■ **To do**:
For each record here, output an exact copy.

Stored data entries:
#####

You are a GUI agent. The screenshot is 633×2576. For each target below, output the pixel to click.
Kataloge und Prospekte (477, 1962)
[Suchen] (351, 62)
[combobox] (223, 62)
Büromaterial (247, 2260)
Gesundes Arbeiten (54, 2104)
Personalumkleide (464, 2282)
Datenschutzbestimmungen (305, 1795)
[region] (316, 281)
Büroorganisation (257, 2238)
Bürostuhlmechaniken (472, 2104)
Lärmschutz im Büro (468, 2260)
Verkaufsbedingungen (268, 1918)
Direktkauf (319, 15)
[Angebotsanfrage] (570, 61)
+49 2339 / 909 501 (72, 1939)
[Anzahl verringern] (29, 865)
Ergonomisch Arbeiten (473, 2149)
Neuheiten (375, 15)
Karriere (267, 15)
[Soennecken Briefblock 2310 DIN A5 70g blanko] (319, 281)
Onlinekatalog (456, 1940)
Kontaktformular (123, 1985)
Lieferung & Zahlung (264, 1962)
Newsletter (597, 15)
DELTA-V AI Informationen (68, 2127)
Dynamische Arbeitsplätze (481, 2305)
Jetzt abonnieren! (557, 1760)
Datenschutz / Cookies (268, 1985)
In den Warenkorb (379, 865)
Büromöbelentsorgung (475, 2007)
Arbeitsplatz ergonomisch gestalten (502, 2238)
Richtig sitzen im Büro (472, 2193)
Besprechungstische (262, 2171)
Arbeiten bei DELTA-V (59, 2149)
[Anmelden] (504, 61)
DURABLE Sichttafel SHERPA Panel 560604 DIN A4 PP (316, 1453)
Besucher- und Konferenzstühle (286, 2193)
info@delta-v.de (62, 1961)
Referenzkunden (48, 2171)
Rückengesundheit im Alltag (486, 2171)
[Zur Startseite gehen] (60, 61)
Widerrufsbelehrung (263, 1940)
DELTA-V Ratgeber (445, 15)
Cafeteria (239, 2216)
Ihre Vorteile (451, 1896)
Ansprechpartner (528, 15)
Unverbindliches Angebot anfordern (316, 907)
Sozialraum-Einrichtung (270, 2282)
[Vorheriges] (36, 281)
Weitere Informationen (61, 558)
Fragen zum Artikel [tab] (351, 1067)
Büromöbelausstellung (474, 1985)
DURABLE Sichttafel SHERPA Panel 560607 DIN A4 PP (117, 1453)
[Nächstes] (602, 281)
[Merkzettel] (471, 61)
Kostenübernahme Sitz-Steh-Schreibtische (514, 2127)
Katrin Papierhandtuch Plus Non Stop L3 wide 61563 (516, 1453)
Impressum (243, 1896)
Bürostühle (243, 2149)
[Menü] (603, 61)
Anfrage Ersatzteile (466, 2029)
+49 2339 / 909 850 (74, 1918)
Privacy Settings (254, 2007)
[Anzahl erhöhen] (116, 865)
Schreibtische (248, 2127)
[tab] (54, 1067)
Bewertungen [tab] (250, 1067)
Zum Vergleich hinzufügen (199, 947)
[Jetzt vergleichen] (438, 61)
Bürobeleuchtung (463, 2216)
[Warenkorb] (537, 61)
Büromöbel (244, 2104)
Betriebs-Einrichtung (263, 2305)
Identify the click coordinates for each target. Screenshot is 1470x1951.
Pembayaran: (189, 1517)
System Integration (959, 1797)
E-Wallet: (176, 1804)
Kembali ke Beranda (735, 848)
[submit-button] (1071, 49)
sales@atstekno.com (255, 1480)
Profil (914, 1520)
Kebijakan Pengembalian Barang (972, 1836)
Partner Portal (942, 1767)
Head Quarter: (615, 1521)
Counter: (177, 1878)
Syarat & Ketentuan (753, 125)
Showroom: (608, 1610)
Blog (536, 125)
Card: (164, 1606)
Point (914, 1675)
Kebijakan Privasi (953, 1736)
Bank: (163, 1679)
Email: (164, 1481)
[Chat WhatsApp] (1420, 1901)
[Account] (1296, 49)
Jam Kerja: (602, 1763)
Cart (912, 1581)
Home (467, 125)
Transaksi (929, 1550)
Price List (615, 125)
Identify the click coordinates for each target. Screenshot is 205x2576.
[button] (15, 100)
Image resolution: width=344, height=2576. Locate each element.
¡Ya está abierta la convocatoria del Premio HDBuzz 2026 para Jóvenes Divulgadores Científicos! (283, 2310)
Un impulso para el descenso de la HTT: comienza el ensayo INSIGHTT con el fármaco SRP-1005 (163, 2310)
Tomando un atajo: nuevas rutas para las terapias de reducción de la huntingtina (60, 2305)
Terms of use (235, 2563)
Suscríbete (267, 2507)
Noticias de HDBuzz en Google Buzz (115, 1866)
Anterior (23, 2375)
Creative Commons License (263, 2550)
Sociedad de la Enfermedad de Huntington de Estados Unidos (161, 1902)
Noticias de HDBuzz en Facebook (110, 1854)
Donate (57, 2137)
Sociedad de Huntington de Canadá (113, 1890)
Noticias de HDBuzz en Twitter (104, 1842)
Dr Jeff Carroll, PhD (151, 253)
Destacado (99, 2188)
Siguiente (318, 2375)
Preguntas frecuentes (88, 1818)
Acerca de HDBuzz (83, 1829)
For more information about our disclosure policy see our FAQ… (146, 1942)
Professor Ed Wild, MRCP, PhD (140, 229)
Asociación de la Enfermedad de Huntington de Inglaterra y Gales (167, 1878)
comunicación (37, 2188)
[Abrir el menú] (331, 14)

#####

■ **Your solution**:
You are a GUI agent. The screenshot is 633×2576. For each target below, output the pixel to click.
Kataloge und Prospekte (477, 1962)
[Suchen] (351, 62)
[combobox] (223, 62)
Büromaterial (247, 2260)
Gesundes Arbeiten (54, 2104)
Personalumkleide (464, 2282)
Datenschutzbestimmungen (305, 1795)
[region] (316, 281)
Büroorganisation (257, 2238)
Bürostuhlmechaniken (472, 2104)
Lärmschutz im Büro (468, 2260)
Verkaufsbedingungen (268, 1918)
Direktkauf (319, 15)
[Angebotsanfrage] (570, 61)
+49 2339 / 909 501 (72, 1939)
[Anzahl verringern] (29, 865)
Ergonomisch Arbeiten (473, 2149)
Neuheiten (375, 15)
Karriere (267, 15)
[Soennecken Briefblock 2310 DIN A5 70g blanko] (319, 281)
Onlinekatalog (456, 1940)
Kontaktformular (123, 1985)
Lieferung & Zahlung (264, 1962)
Newsletter (597, 15)
DELTA-V AI Informationen (68, 2127)
Dynamische Arbeitsplätze (481, 2305)
Jetzt abonnieren! (557, 1760)
Datenschutz / Cookies (268, 1985)
In den Warenkorb (379, 865)
Büromöbelentsorgung (475, 2007)
Arbeitsplatz ergonomisch gestalten (502, 2238)
Richtig sitzen im Büro (472, 2193)
Besprechungstische (262, 2171)
Arbeiten bei DELTA-V (59, 2149)
[Anmelden] (504, 61)
DURABLE Sichttafel SHERPA Panel 560604 DIN A4 PP (316, 1453)
Besucher- und Konferenzstühle (286, 2193)
info@delta-v.de (62, 1961)
Referenzkunden (48, 2171)
Rückengesundheit im Alltag (486, 2171)
[Zur Startseite gehen] (60, 61)
Widerrufsbelehrung (263, 1940)
DELTA-V Ratgeber (445, 15)
Cafeteria (239, 2216)
Ihre Vorteile (451, 1896)
Ansprechpartner (528, 15)
Unverbindliches Angebot anfordern (316, 907)
Sozialraum-Einrichtung (270, 2282)
[Vorheriges] (36, 281)
Weitere Informationen (61, 558)
Fragen zum Artikel [tab] (351, 1067)
Büromöbelausstellung (474, 1985)
DURABLE Sichttafel SHERPA Panel 560607 DIN A4 PP (117, 1453)
[Nächstes] (602, 281)
[Merkzettel] (471, 61)
Kostenübernahme Sitz-Steh-Schreibtische (514, 2127)
Katrin Papierhandtuch Plus Non Stop L3 wide 61563 (516, 1453)
Impressum (243, 1896)
Bürostühle (243, 2149)
[Menü] (603, 61)
Anfrage Ersatzteile (466, 2029)
+49 2339 / 909 850 (74, 1918)
Privacy Settings (254, 2007)
[Anzahl erhöhen] (116, 865)
Schreibtische (248, 2127)
[tab] (54, 1067)
Bewertungen [tab] (250, 1067)
Zum Vergleich hinzufügen (199, 947)
[Jetzt vergleichen] (438, 61)
Bürobeleuchtung (463, 2216)
[Warenkorb] (537, 61)
Büromöbel (244, 2104)
Betriebs-Einrichtung (263, 2305)
Identify the click coordinates for each target. Screenshot is 1470x1951.
Pembayaran: (189, 1517)
System Integration (959, 1797)
E-Wallet: (176, 1804)
Kembali ke Beranda (735, 848)
[submit-button] (1071, 49)
sales@atstekno.com (255, 1480)
Profil (914, 1520)
Kebijakan Pengembalian Barang (972, 1836)
Partner Portal (942, 1767)
Head Quarter: (615, 1521)
Counter: (177, 1878)
Syarat & Ketentuan (753, 125)
Showroom: (608, 1610)
Blog (536, 125)
Card: (164, 1606)
Point (914, 1675)
Kebijakan Privasi (953, 1736)
Bank: (163, 1679)
Email: (164, 1481)
[Chat WhatsApp] (1420, 1901)
[Account] (1296, 49)
Jam Kerja: (602, 1763)
Cart (912, 1581)
Home (467, 125)
Transaksi (929, 1550)
Price List (615, 125)
Identify the click coordinates for each target. Screenshot is 205x2576.
[button] (15, 100)
Image resolution: width=344, height=2576. Locate each element.
¡Ya está abierta la convocatoria del Premio HDBuzz 2026 para Jóvenes Divulgadores Científicos! (283, 2310)
Un impulso para el descenso de la HTT: comienza el ensayo INSIGHTT con el fármaco SRP-1005 (163, 2310)
Tomando un atajo: nuevas rutas para las terapias de reducción de la huntingtina (60, 2305)
Terms of use (235, 2563)
Suscríbete (267, 2507)
Noticias de HDBuzz en Google Buzz (115, 1866)
Anterior (23, 2375)
Creative Commons License (263, 2550)
Sociedad de la Enfermedad de Huntington de Estados Unidos (161, 1902)
Noticias de HDBuzz en Facebook (110, 1854)
Donate (57, 2137)
Sociedad de Huntington de Canadá (113, 1890)
Noticias de HDBuzz en Twitter (104, 1842)
Dr Jeff Carroll, PhD (151, 253)
Destacado (99, 2188)
Siguiente (318, 2375)
Preguntas frecuentes (88, 1818)
Acerca de HDBuzz (83, 1829)
For more information about our disclosure policy see our FAQ… (146, 1942)
Professor Ed Wild, MRCP, PhD (140, 229)
Asociación de la Enfermedad de Huntington de Inglaterra y Gales (167, 1878)
comunicación (37, 2188)
[Abrir el menú] (331, 14)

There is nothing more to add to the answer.